BARRICADES across roads in Rwanda's government-held area can be death traps if you are not from the right ethnic or political group.
In a single day of traveling across this French-protected humanitarian zone in southwestern Rwanda, this reporter passed through nearly 40 barricades. Only one was manned by the French.
The rest were guarded by armed remnants of Rwanda's mostly Hutu Army or civilians armed with machetes. Often consisting of simply a pole across the road, barricades are nevertheless where many Rwandans have been slaughtered in the country's civil war.
Hutu militants gather around the barricades in this zone, waiting for anyone suspected of being Tutsi.
The Tutsis, Rwanda's main ethnic minority, are the backbone of the rebel Rwandan Patriotic Front. Hutus who are considered RPF sympathizers are also targets.
Close to one barricade, boys training with wooden guns jog behind an adult. After a lengthy discussion, the barricade swings open slowly for the UN officials, private relief workers, and journalists. Nearby, a congregation in a Pentacostal church sings hymns.
On a lonely stretch of highway between Gikongoro and Cyangugu - two towns with a small French military presence - a convoy of trucks and cars comes to a stop. The convoy is part of a massive exodus of civilians from Butare, a city the RPF seized on July 4 along with the nation's capital, Kigali.
The fleeing Rwandans appear afraid as they look toward the barricades ahead. Some in the convoy are Tutsis, others probably moderate Hutus.
A stench by the roadside turns out to be a decomposing body. In the forests, French troops and others have found hundreds of bodies of those trying to avoid the barricades.
One of the women in the fleeing convoy is nearly in hysterics. She cries and begs us to request that the French escort them to a French-protected camp for the displaced, where they seek safety.

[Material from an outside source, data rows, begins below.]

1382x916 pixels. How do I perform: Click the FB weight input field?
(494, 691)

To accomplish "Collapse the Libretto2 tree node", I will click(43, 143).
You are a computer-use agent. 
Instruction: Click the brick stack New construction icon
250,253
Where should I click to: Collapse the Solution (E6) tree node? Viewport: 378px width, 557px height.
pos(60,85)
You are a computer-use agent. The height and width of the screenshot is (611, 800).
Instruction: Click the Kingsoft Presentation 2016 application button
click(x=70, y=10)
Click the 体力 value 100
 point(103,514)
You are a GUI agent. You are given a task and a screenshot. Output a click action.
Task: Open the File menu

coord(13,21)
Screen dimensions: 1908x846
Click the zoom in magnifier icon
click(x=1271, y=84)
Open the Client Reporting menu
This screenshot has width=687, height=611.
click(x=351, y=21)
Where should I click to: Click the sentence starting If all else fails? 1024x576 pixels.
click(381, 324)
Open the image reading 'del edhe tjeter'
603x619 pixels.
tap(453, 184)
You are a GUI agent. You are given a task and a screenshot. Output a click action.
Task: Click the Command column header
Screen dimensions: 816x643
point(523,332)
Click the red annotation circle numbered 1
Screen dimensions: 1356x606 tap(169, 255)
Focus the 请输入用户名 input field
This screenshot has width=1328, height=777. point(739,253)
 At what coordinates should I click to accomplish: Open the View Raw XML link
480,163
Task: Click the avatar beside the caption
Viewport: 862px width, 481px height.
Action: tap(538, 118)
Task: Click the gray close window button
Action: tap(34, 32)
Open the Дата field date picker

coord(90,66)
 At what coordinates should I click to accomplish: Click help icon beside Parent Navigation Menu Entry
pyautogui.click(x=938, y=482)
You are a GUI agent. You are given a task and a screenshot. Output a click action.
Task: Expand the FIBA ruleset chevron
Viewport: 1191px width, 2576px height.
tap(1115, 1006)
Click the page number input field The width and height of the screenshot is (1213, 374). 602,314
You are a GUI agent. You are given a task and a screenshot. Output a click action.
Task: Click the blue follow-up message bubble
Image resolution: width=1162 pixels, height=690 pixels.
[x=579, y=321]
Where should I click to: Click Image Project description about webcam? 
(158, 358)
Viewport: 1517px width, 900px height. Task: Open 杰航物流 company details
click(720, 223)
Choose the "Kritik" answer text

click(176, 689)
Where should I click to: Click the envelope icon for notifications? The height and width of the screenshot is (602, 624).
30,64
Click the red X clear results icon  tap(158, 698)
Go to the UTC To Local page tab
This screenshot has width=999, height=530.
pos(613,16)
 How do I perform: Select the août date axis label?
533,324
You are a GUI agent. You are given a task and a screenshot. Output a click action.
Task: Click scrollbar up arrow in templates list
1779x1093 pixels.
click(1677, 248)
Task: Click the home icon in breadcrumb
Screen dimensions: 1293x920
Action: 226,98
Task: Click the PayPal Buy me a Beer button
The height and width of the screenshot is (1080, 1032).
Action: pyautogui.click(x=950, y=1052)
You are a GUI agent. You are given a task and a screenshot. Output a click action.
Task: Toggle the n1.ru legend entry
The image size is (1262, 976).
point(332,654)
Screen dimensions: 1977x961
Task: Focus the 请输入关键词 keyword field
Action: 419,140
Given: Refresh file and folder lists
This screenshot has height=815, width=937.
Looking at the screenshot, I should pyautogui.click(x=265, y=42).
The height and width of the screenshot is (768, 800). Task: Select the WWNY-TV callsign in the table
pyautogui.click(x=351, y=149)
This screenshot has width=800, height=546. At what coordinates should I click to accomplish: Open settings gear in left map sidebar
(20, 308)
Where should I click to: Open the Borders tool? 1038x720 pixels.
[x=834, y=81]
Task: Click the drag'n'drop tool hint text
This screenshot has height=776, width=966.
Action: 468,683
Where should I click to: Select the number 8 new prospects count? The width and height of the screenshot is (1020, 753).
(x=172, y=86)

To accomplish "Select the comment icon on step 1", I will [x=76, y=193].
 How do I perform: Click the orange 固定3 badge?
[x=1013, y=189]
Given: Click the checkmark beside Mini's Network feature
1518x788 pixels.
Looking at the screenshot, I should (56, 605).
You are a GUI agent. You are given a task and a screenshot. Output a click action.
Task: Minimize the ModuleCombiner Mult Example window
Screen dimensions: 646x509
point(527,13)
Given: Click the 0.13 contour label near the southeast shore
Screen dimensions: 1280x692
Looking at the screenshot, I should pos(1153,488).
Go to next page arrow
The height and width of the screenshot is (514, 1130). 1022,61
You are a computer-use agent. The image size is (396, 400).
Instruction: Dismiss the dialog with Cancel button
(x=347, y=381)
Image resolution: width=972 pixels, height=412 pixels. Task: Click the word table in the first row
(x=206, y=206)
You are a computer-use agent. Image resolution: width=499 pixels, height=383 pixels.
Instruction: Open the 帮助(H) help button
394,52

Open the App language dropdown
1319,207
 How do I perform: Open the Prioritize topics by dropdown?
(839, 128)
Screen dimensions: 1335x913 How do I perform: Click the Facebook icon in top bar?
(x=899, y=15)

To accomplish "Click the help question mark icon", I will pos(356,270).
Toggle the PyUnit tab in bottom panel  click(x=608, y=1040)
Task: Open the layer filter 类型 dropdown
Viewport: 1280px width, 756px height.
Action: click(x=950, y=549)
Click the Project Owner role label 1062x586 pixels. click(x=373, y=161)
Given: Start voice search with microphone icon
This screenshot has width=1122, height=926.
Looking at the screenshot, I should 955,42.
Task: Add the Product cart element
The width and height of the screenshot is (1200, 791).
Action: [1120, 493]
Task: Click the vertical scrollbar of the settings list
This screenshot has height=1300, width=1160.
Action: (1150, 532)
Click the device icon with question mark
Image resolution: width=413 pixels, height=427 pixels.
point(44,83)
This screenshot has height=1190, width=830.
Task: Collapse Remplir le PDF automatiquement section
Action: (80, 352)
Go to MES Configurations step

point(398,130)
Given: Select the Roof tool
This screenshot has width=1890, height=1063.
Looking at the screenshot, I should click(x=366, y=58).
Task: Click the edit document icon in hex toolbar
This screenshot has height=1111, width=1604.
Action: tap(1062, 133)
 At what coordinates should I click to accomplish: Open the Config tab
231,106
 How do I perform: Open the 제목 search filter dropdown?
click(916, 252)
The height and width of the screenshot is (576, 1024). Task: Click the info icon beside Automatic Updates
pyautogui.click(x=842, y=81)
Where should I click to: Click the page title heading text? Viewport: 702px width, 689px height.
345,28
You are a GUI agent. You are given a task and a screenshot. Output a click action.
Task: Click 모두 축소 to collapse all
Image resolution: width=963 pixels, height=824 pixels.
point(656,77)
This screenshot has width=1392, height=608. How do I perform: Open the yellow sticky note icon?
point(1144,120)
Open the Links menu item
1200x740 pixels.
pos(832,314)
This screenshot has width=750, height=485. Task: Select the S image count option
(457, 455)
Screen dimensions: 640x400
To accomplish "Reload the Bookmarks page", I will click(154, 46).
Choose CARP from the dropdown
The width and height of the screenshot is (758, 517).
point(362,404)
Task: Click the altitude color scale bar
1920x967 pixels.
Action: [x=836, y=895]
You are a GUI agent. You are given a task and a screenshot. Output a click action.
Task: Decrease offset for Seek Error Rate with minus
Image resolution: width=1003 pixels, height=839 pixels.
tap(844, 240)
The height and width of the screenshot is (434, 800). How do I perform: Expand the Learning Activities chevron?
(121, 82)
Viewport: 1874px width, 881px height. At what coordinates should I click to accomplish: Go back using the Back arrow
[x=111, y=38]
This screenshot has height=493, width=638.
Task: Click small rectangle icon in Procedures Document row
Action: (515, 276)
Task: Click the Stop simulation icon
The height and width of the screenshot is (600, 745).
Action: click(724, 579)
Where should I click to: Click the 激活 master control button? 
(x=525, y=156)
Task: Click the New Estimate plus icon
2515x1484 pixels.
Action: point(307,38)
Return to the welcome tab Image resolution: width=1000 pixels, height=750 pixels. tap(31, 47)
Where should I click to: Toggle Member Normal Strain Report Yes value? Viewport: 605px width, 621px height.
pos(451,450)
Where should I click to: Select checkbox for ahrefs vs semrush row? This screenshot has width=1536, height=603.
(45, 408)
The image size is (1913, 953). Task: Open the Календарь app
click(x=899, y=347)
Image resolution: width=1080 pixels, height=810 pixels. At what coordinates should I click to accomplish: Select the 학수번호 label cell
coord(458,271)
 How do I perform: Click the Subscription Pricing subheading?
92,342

A few miles down the road, a group of well-armed French soldiers guard a small road leading up from Burundi, the neighboring country to the south, to block RPF infiltration. One officer says the French contingent of about 2,500 troops assigned to Rwanda is not enough to provide escorts. (The French plan to withdraw 300 of their 2,500 peacekeeping troops before the end of July, to be replaced by African troops. Paris has stated it will pull out all remaining troops by the end of the month, but so far the United Nations is having trouble assembling troops to replace them.)
The officer's reply raises a question: Why, as part of France's supposedly nonpolitical intervention, can they block a suspected RPF infiltration route while declining to escort frightened people fleeing possible death at the barricades?
Another French officer says his troops have allowed most barricades to remain because manning them ``makes people feel more comfortable.'' Perhaps Hutu militants take such comfort, but certainly not Tutsis and Hutu moderates.
In Gikongoro, where several hundred thousand Hutus have fled from nearby Butare, people walk idly around town.
``See that group?'' a young man says while pointing to a cluster of Hutu men on the roadside. ``They're checking IDs.'' Those with Tutsi identification, and those with no papers, might be killed, he explains.
Another young man, a Tutsi with fear in his eyes, says he hopes the French will evacuate him to a safer area.
For the moment, he remains undetected.